• [Work required]: Write out the data word for word, everything from the line containing "Task: Open the 'This Month' filter dropdown" down to the line containing "Action: (x=727, y=599)", including both of those lines. Leave the pictures out of your answer.

• [Extracted information]:
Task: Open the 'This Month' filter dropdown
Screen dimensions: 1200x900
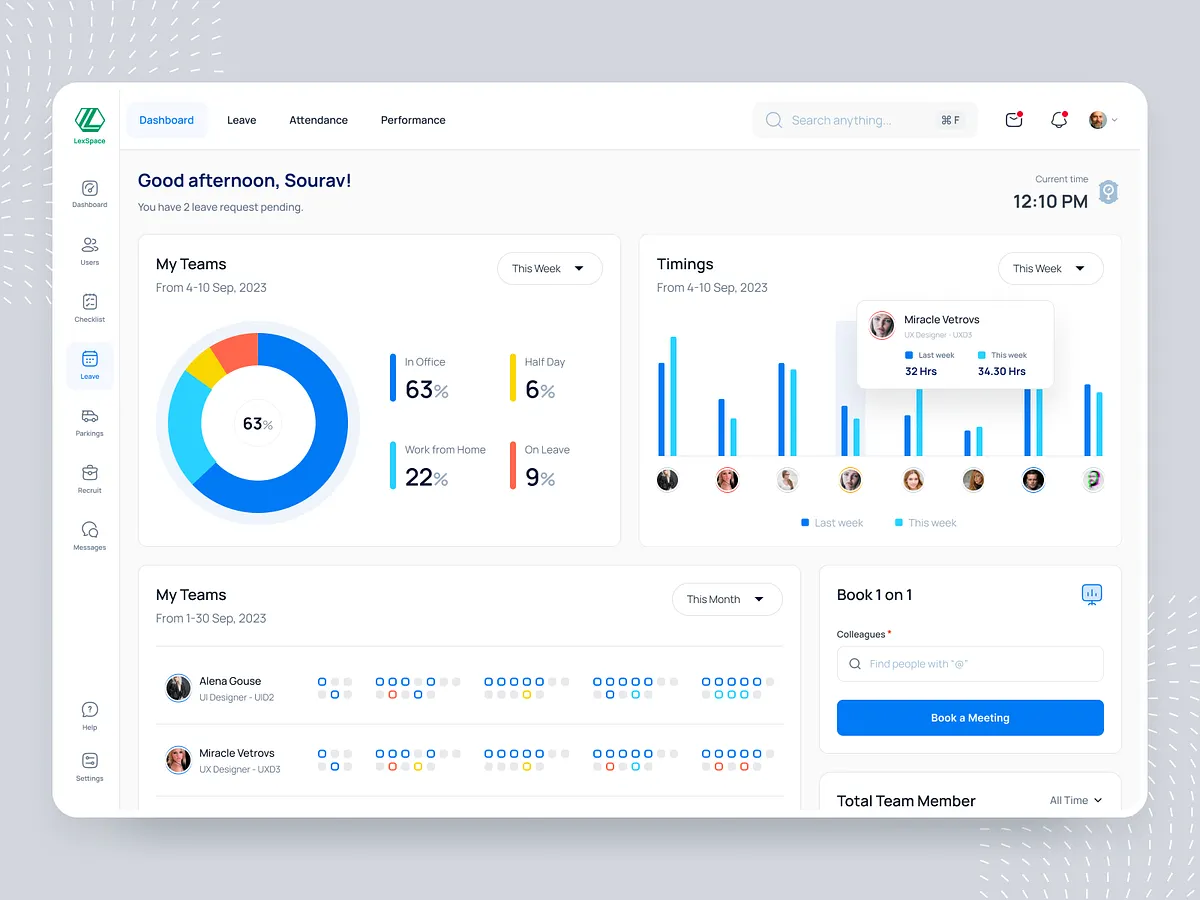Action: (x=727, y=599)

* * *

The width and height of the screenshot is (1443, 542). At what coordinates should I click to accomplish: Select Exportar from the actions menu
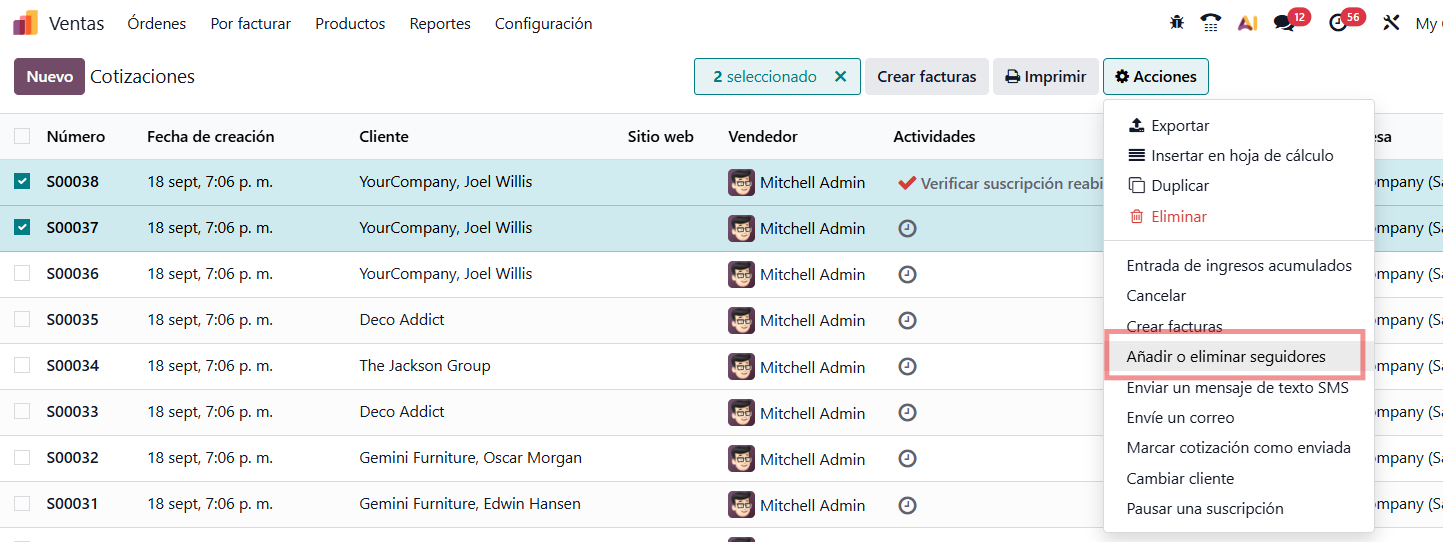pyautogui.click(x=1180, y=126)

• [Exercise result]:
Task: Open the 'This Month' filter dropdown
Screen dimensions: 1200x900
Action: (x=727, y=599)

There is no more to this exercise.